04.03.2014 Malawi

Cash from Malawi's presidential jet fed the poor, paid wages

Malawi's presidential jet at Kamuzu International Airport in Lilongwe, on May 14, 2012.  By Amos Gumulira AFPFileMalawi's presidential jet at Kamuzu International Airport in Lilongwe, on May 14, 2012. By Amos Gumulira (AFP/File)
04.03.2014 LISTEN

Blantyre (Malawi) (AFP) - The $15-million raised from last year's sale of a luxury Malawi presidential jet fed the poor and bought military equipment, the president said Tuesday amid allegations they may have been embezzled.

"It was me who said let's sell the jet and the cabinet agreed three things to benefit buy maize, buy military equipment such as patrol boats and pay for peacekeeping mission in the DRC," said President Joyce Banda.

Malawi has contributed soldiers to the 3,000-strong UN intervention brigade authorised to go after armed groups ravaging DR Congo. Other troops are from Tanzania and South Africa.

Some of the "money was also used to buy medicine and fertiliser which was loaned to farmers", she told reporters.

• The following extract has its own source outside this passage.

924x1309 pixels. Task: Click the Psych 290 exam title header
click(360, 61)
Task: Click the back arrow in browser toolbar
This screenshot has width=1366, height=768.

Banda's administration is under scrutiny after government was rocked by a $30 million graft scandal -- the biggest financial scandal in the country's history.

Banda said Finance Minister Maxwell Mkwezalamba would provide to the public a breakdown of how the proceeds from the jet sale were used "because there are so many questions from Malawians".

A damning audit last month revealed that corrupt officials had stolen from state coffers over $30 million, or the equivalent of more than one percent of GDP, in one of the world's poorest countries.

The theft occurred over six months last year.

The jet had been bought by Banda's predecessor, Bingu wa Mutharika who died from a heart attack in 2012.

When she took over office, Banda introduced a gamut of cost-cutting measures and uses commercial airlines to travel outside the country.

The 14-passenger aircraft was auctioned off to a Virgin Islands company, Bohnox Enterprise Ltd.